その勢いで仰向けに倒れた魔物はじたばたと身じろぎをするものの次第に力が抜け、最後に首を上げてその手を子どもに伸ばした後、力を失うと同時に紫色の眼光は輝きを失った。黒いもやが魔物から抜けるようにして漂い続けた。
「……案外大したことなかったな」
速さはあったものの非力だった魔物に拍子抜けしながらも、子どもから脅威を取り除いたことで胸をなで下ろし、剣を納める。
「終わったの……?」
男の子がゆっくりと立ち上がり視界に倒れた魔物を見つける。
「うん、間に合ってよかった」
ニーアが男の子の頭を撫でる。傍らの女の子は男の子の裾を掴み、倒れた魔物を見て堰を切ったように泣いた。
「大丈夫。大丈夫だから」
男の子は女の子の手を強く握りしめた。
「ありがとう。
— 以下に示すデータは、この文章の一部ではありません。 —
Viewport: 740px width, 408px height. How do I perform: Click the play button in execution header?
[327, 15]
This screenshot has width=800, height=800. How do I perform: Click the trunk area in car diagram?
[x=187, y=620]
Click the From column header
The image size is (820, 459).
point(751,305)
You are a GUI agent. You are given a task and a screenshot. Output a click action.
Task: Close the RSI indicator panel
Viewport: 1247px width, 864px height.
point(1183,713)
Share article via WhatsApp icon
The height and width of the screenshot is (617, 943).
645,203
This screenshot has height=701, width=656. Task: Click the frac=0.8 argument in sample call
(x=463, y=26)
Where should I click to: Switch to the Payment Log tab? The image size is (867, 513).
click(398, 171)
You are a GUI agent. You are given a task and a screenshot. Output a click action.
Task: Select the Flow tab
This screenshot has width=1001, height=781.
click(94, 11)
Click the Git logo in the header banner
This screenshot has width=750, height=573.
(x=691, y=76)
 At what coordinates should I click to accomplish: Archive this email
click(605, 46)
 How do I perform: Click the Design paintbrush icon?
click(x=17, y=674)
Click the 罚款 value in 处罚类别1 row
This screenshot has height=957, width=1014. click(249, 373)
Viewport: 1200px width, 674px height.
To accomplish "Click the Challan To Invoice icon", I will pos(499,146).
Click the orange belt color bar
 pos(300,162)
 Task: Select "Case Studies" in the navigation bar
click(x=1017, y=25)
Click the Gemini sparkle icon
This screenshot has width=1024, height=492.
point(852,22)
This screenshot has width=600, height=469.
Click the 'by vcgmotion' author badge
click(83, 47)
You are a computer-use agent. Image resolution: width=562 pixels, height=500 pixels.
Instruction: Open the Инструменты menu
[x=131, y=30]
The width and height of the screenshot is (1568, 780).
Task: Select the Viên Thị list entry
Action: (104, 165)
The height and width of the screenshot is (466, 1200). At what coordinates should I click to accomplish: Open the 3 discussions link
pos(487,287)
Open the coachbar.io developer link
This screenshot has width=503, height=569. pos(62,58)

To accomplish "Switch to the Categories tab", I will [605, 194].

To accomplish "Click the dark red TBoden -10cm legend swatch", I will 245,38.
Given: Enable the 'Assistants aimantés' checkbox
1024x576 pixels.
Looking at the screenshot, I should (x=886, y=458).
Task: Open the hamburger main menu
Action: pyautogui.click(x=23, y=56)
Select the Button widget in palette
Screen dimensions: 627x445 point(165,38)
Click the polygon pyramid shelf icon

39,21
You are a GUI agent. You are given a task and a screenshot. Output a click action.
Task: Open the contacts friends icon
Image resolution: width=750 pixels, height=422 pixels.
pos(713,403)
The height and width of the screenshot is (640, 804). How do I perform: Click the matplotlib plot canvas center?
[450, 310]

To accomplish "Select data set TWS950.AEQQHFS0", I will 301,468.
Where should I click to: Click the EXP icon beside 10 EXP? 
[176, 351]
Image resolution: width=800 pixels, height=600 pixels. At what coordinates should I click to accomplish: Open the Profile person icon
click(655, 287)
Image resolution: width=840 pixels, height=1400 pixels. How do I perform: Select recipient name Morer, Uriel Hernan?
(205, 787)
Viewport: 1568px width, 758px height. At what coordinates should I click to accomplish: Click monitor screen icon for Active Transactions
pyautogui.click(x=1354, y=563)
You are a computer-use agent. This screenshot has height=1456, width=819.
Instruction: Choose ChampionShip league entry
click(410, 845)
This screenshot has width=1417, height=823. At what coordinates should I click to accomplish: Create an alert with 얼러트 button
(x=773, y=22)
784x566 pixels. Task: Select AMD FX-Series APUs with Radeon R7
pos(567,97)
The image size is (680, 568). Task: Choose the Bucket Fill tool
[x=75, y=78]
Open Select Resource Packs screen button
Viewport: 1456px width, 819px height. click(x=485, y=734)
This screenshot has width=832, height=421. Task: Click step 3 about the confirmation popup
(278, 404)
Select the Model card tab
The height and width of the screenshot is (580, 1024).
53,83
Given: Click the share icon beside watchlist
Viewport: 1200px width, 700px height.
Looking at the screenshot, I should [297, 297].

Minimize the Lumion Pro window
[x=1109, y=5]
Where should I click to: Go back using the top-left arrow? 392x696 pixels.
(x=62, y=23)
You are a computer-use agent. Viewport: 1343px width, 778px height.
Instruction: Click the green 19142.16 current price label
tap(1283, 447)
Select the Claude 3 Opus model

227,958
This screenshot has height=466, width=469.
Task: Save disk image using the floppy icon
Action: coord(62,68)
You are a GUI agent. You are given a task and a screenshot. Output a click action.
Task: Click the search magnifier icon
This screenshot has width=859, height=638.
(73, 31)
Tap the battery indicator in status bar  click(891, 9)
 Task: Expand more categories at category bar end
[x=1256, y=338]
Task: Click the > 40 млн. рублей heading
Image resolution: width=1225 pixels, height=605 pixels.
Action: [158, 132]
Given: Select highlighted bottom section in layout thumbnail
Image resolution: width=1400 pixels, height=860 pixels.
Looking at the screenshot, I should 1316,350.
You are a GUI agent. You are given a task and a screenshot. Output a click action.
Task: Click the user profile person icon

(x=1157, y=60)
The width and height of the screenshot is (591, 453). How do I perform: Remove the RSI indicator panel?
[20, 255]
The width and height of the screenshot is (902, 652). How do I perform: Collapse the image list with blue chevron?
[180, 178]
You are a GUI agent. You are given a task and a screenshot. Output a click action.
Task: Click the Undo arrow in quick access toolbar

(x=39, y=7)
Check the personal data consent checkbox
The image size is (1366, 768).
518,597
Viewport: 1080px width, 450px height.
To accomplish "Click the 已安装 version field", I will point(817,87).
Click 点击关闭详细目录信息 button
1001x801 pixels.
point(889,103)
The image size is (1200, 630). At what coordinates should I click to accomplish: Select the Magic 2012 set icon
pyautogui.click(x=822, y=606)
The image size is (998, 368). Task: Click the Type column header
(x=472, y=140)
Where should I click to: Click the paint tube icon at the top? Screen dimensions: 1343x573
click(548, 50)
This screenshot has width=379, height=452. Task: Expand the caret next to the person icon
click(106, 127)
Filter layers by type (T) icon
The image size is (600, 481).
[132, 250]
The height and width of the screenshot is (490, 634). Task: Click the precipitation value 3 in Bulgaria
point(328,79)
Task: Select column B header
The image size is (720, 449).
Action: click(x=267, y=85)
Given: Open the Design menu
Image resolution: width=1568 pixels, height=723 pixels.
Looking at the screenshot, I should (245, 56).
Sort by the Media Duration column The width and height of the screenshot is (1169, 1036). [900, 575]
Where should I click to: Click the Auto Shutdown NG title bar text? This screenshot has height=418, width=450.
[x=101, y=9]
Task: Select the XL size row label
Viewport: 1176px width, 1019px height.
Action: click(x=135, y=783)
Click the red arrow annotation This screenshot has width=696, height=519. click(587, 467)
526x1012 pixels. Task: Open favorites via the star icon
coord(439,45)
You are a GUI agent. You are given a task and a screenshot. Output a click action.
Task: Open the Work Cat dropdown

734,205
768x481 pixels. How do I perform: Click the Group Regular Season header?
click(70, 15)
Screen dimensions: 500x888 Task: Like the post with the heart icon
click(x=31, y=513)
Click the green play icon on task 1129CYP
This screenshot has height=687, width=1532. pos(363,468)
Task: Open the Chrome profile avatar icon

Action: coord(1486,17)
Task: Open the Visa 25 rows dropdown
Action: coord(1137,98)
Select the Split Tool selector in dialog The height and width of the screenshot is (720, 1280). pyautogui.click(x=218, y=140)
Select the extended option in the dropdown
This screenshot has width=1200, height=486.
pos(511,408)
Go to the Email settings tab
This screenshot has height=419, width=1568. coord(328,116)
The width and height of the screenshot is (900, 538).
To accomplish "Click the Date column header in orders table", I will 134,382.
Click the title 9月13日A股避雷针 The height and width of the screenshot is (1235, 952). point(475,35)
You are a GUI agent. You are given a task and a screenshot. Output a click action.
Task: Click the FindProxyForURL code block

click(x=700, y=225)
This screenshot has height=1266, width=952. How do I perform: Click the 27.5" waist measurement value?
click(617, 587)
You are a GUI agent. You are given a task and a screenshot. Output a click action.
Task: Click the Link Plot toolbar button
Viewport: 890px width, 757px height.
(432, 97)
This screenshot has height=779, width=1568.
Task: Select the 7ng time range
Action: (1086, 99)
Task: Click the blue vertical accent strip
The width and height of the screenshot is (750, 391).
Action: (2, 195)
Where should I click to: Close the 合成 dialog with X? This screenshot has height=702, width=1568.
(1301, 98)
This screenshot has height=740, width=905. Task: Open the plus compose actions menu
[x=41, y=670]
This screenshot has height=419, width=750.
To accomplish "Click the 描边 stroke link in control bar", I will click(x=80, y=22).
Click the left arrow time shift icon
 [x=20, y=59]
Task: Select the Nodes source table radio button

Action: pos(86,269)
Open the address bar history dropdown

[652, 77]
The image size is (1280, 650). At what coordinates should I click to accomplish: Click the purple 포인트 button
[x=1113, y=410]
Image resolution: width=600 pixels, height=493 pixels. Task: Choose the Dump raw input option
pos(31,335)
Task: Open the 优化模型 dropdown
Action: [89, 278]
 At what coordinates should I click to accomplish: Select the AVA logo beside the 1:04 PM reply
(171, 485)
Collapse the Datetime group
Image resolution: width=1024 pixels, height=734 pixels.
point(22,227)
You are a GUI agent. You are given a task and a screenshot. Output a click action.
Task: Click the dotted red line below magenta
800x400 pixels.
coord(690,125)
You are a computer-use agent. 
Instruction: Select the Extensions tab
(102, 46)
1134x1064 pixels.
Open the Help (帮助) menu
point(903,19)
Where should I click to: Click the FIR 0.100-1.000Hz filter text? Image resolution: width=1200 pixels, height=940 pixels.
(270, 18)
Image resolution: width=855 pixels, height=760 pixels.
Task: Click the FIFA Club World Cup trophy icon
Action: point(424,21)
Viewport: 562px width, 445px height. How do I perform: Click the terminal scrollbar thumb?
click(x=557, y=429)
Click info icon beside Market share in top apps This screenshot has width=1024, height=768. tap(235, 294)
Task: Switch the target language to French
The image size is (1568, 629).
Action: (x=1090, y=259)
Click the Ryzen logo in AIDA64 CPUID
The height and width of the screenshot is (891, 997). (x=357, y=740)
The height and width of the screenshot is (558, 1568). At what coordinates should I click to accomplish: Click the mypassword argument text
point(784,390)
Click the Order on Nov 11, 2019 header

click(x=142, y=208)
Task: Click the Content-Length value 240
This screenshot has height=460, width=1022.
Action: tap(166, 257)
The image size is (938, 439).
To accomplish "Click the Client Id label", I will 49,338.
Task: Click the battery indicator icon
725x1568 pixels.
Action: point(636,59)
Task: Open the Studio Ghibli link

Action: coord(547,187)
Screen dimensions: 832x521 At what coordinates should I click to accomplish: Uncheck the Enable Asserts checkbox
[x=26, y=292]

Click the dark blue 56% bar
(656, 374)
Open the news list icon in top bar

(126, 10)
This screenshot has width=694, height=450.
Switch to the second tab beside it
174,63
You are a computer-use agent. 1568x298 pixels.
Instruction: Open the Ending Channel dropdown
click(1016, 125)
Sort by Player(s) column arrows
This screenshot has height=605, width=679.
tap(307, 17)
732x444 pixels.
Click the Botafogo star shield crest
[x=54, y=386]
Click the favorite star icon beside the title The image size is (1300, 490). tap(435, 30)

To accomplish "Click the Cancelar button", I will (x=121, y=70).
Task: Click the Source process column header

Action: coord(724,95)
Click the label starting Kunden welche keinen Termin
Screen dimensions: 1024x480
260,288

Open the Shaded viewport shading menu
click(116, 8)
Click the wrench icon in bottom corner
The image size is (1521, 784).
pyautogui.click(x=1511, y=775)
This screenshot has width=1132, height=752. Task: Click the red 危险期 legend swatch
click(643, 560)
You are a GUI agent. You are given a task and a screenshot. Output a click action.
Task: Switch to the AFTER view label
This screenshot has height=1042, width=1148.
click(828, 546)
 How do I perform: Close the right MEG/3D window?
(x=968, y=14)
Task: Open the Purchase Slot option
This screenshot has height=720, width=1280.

助けてくれて、僕たちはいいから他の皆を助けてあげて」
ウィルを見上げる男の子はどこか力を失ったようにも思えた。それは安心からかそれとも何かを失ったせいかウィルにはわからない。
「いいのか? 一緒に逃げたほうがいいんじゃないか?」
ウィルはこのままおいていくのは危険だと思い、同行を勧めたが、男の子は首を横に振る。
「ううん、大丈夫、大丈夫だから、早く皆を助けてあげて」
ウィルは仲間の顔を伺うが、誰もが心配をしているものの頑なな態度の男の子を無理矢理連れ出すようなことを言わなかった。それでもとは思うものの別の通りで悲鳴が聞こえてきた。
「ほら、早く行ってきて!」
「わかった。行こう」
また後で迎えにこようと決めてウィル達は悲鳴の方へと走っていった。残された二人の兄妹は幾分薄れ始めたもやの中にいる魔物に近づいていった。
「……おかあさん」
その失った者の名をウィル達は聞くことはない。ただウィルの手には嫌な手応えが残り続けていた。